## How to complete this task
What should be copied is the stretch of entries below from the line with "This screenshot has" up to and including the line with "Image resolution: width=1024", exactly and without images.

[Data — start]

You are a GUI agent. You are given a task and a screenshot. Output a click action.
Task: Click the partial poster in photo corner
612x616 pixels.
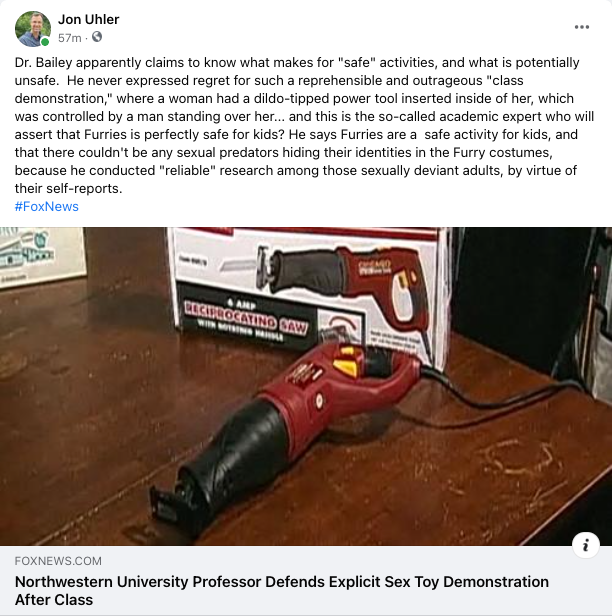42,257
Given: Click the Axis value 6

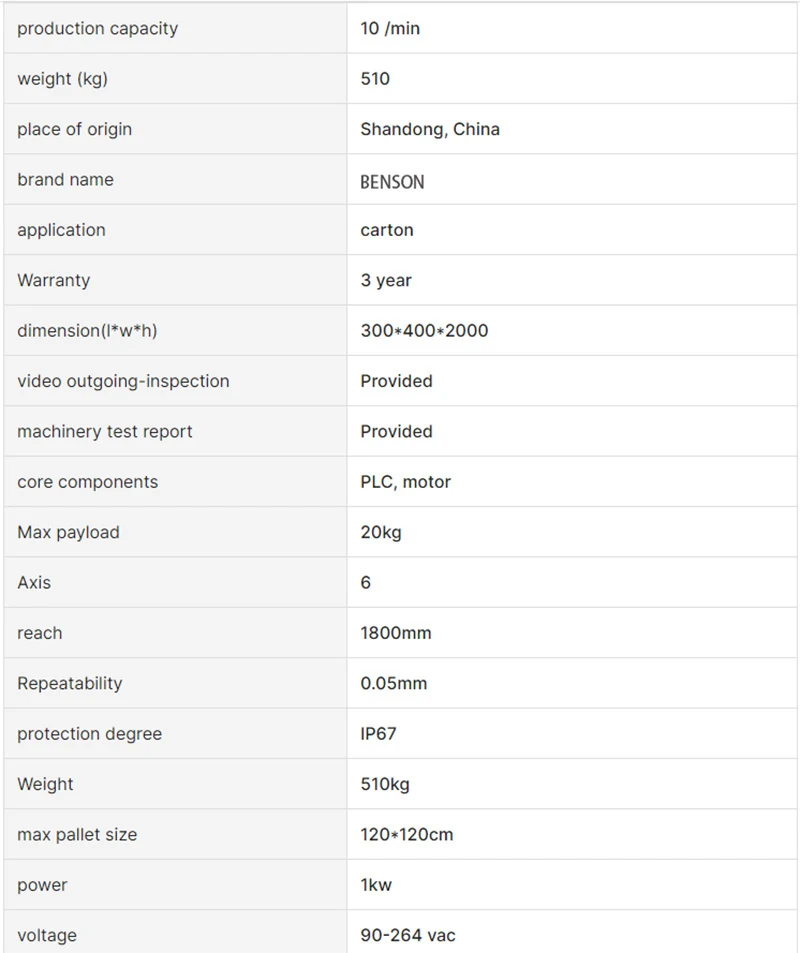Looking at the screenshot, I should 365,583.
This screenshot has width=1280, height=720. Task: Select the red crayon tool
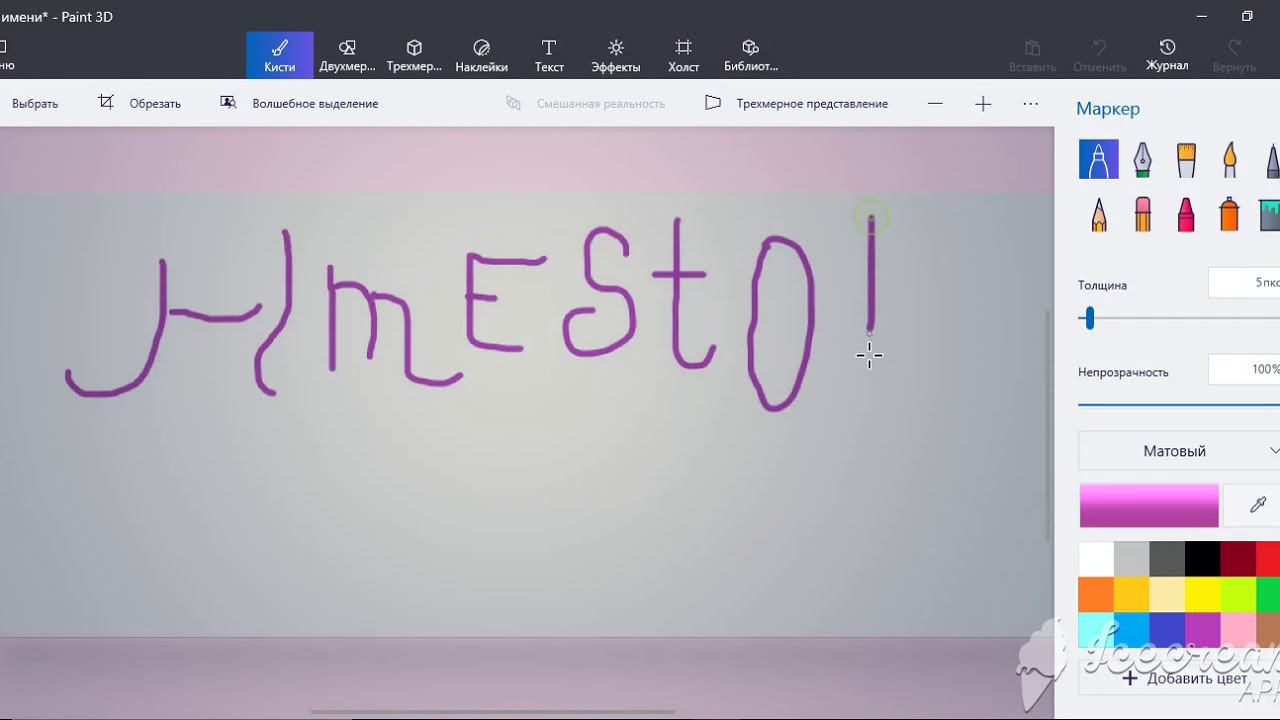click(1186, 214)
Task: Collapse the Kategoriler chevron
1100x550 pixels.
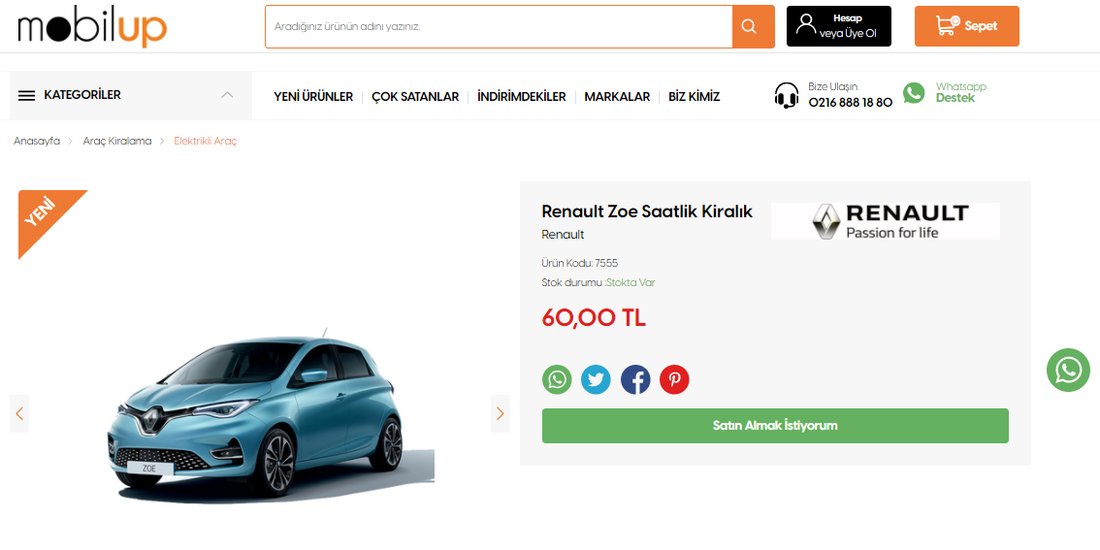Action: tap(227, 95)
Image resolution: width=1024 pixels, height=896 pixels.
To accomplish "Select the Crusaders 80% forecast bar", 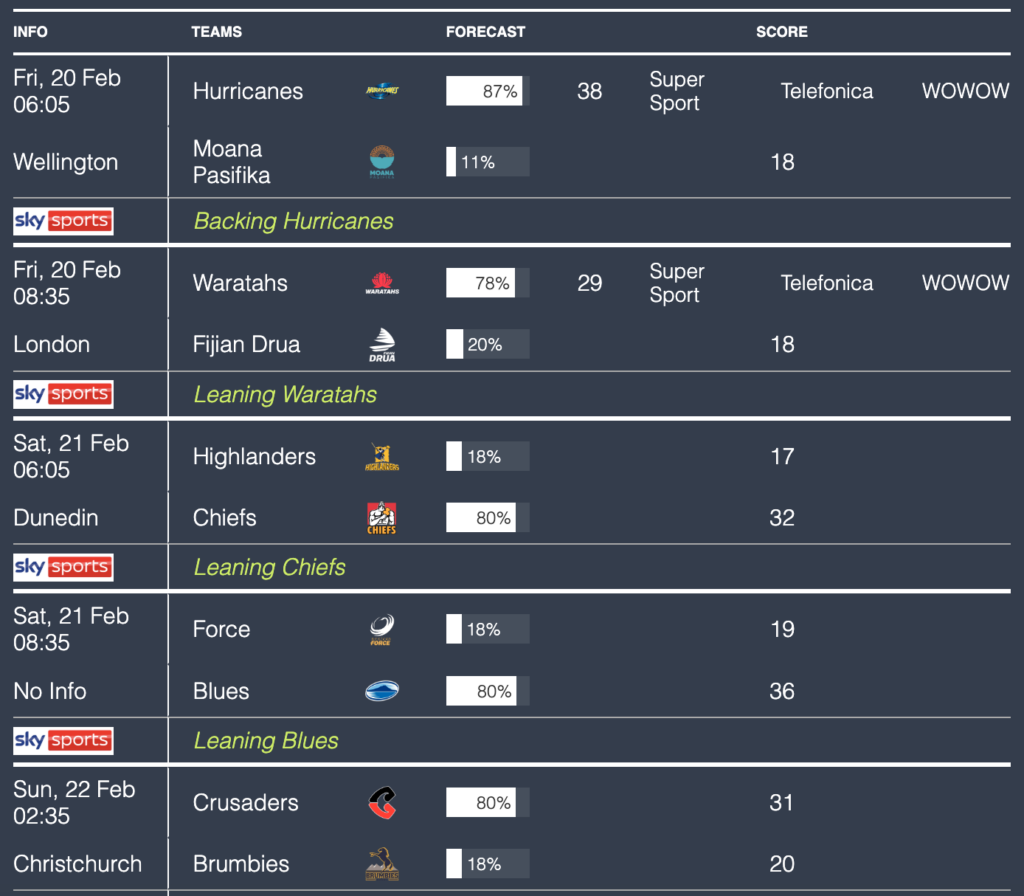I will 487,803.
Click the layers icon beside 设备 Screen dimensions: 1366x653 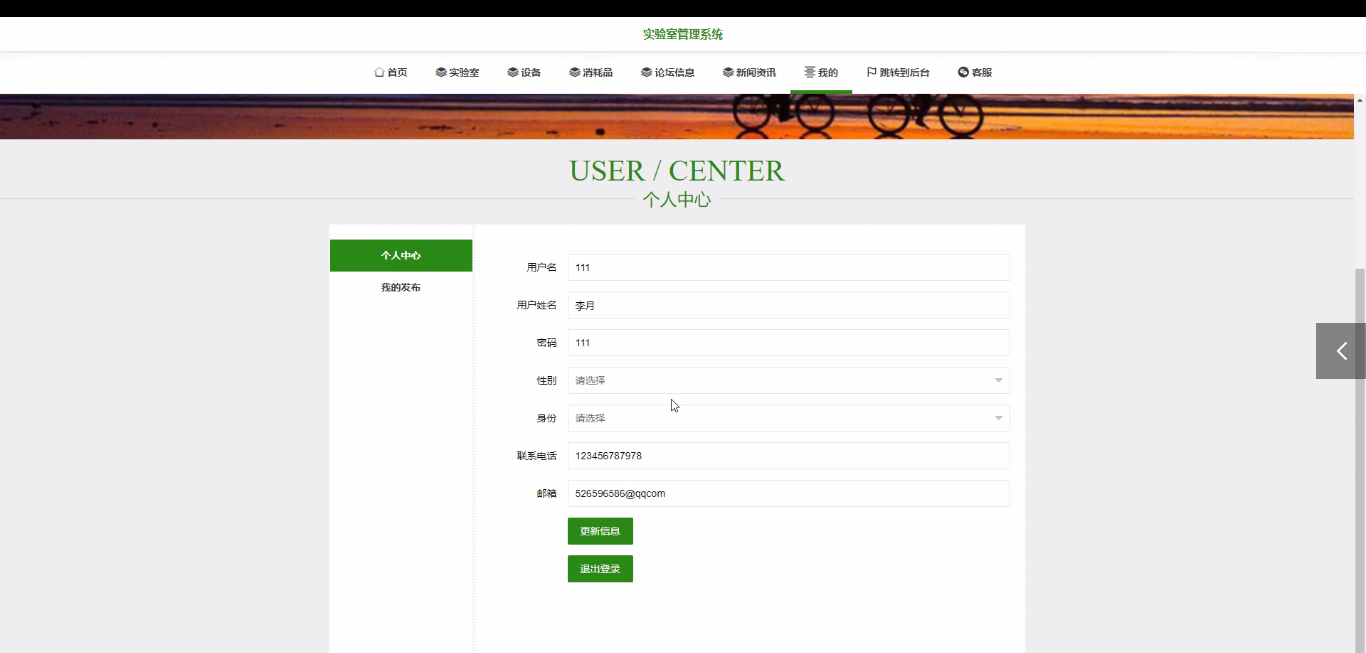(x=513, y=72)
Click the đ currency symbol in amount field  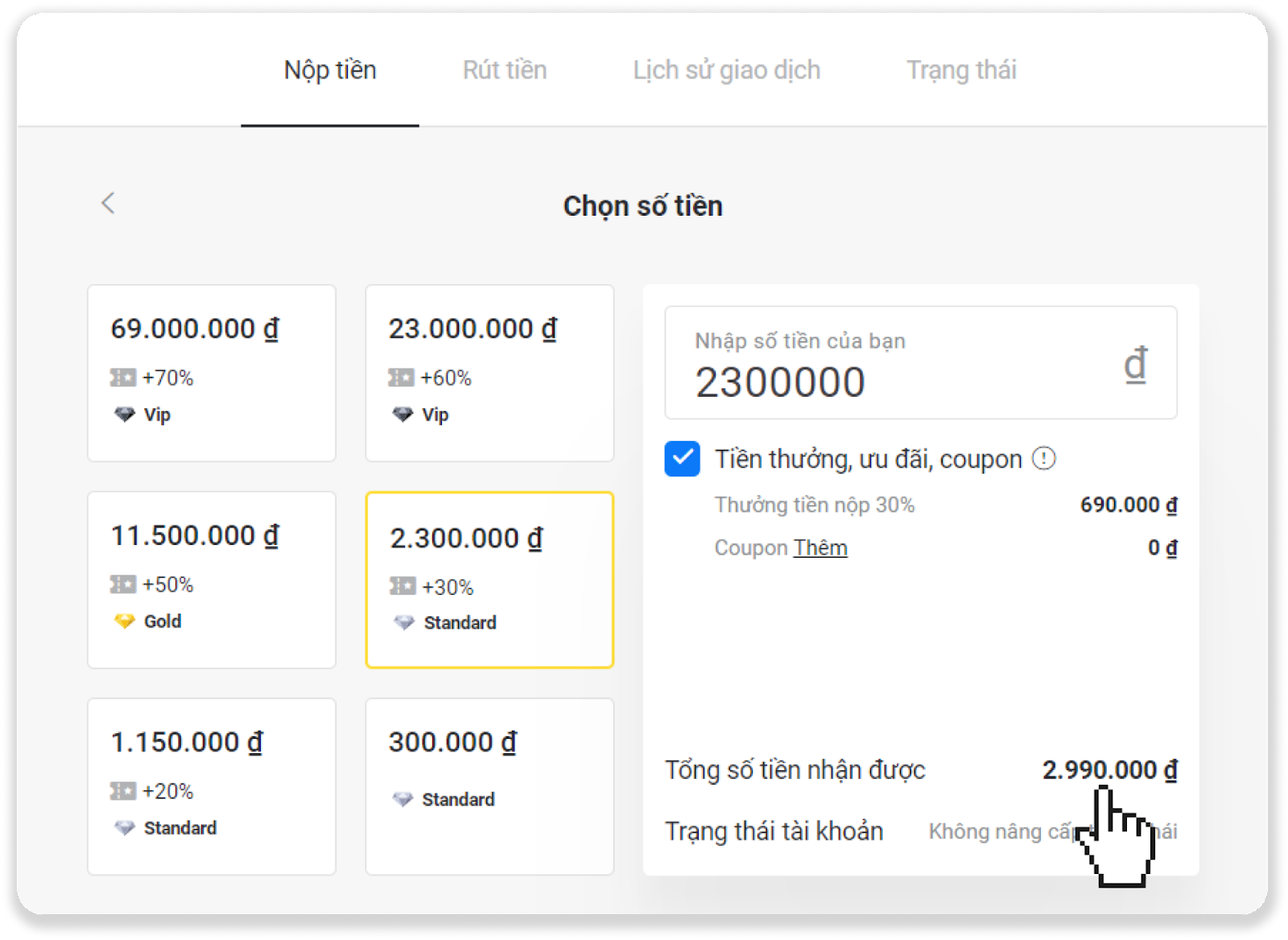point(1135,364)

[Data — finish]

## Problem solution
This screenshot has width=1280, height=720. Task: Select the red crayon tool
click(1186, 214)
Task: Collapse the Kategoriler chevron
1100x550 pixels.
Action: tap(227, 95)
Image resolution: width=1024 pixels, height=896 pixels.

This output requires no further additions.